> **Records excerpted from a collection**:
□ □ □ □

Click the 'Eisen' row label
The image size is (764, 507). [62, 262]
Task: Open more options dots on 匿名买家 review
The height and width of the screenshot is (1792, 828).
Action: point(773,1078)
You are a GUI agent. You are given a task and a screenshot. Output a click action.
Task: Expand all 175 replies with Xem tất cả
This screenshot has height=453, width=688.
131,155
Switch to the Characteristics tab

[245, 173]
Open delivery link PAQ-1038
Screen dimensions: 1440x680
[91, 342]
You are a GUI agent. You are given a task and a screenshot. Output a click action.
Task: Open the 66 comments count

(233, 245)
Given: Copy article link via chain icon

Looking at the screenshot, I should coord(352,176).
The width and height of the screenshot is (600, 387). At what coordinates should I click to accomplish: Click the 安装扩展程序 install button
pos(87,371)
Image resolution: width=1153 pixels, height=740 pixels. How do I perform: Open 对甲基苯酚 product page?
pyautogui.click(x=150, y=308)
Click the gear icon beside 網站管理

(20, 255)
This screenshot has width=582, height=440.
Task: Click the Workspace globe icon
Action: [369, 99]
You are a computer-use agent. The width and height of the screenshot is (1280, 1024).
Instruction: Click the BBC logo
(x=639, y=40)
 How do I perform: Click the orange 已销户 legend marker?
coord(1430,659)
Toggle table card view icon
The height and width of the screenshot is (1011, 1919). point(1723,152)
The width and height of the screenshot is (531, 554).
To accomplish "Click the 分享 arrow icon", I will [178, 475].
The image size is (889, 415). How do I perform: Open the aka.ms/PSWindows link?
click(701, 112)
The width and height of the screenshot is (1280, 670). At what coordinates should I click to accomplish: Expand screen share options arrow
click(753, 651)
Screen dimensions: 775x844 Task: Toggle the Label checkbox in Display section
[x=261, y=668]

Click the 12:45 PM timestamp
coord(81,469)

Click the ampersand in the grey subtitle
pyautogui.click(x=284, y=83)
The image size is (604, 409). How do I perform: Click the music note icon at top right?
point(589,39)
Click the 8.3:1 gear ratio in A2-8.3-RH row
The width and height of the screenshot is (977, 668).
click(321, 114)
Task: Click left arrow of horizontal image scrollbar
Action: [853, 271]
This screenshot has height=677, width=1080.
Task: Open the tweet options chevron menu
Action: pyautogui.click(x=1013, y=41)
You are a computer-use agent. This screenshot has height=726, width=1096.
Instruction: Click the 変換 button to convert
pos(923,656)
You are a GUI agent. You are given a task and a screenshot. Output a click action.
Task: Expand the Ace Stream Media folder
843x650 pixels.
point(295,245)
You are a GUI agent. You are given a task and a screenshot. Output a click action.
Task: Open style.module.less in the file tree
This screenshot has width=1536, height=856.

□ □ □ □

> **What to work on**:
Output the records once more, exactly as they stand.

> **Problem solution**:
Click the 'Eisen' row label
The image size is (764, 507). [62, 262]
Task: Open more options dots on 匿名买家 review
The height and width of the screenshot is (1792, 828).
Action: point(773,1078)
You are a GUI agent. You are given a task and a screenshot. Output a click action.
Task: Expand all 175 replies with Xem tất cả
This screenshot has height=453, width=688.
131,155
Switch to the Characteristics tab

[245, 173]
Open delivery link PAQ-1038
Screen dimensions: 1440x680
[91, 342]
You are a GUI agent. You are given a task and a screenshot. Output a click action.
Task: Open the 66 comments count

(233, 245)
Given: Copy article link via chain icon

Looking at the screenshot, I should coord(352,176).
The width and height of the screenshot is (600, 387). At what coordinates should I click to accomplish: Click the 安装扩展程序 install button
pos(87,371)
Image resolution: width=1153 pixels, height=740 pixels. How do I perform: Open 对甲基苯酚 product page?
pyautogui.click(x=150, y=308)
Click the gear icon beside 網站管理

(20, 255)
This screenshot has width=582, height=440.
Task: Click the Workspace globe icon
Action: [369, 99]
You are a computer-use agent. The width and height of the screenshot is (1280, 1024).
Instruction: Click the BBC logo
(x=639, y=40)
 How do I perform: Click the orange 已销户 legend marker?
coord(1430,659)
Toggle table card view icon
The height and width of the screenshot is (1011, 1919). point(1723,152)
The width and height of the screenshot is (531, 554).
To accomplish "Click the 分享 arrow icon", I will [178, 475].
The image size is (889, 415). How do I perform: Open the aka.ms/PSWindows link?
click(701, 112)
The width and height of the screenshot is (1280, 670). At what coordinates should I click to accomplish: Expand screen share options arrow
click(753, 651)
Screen dimensions: 775x844 Task: Toggle the Label checkbox in Display section
[x=261, y=668]

Click the 12:45 PM timestamp
coord(81,469)

Click the ampersand in the grey subtitle
pyautogui.click(x=284, y=83)
The image size is (604, 409). How do I perform: Click the music note icon at top right?
point(589,39)
Click the 8.3:1 gear ratio in A2-8.3-RH row
The width and height of the screenshot is (977, 668).
click(321, 114)
Task: Click left arrow of horizontal image scrollbar
Action: [853, 271]
This screenshot has height=677, width=1080.
Task: Open the tweet options chevron menu
Action: pyautogui.click(x=1013, y=41)
You are a computer-use agent. This screenshot has height=726, width=1096.
Instruction: Click the 変換 button to convert
pos(923,656)
You are a GUI agent. You are given a task and a screenshot. Output a click action.
Task: Expand the Ace Stream Media folder
843x650 pixels.
point(295,245)
You are a GUI agent. You are given a task and a screenshot. Output a click action.
Task: Open style.module.less in the file tree
This screenshot has width=1536, height=856.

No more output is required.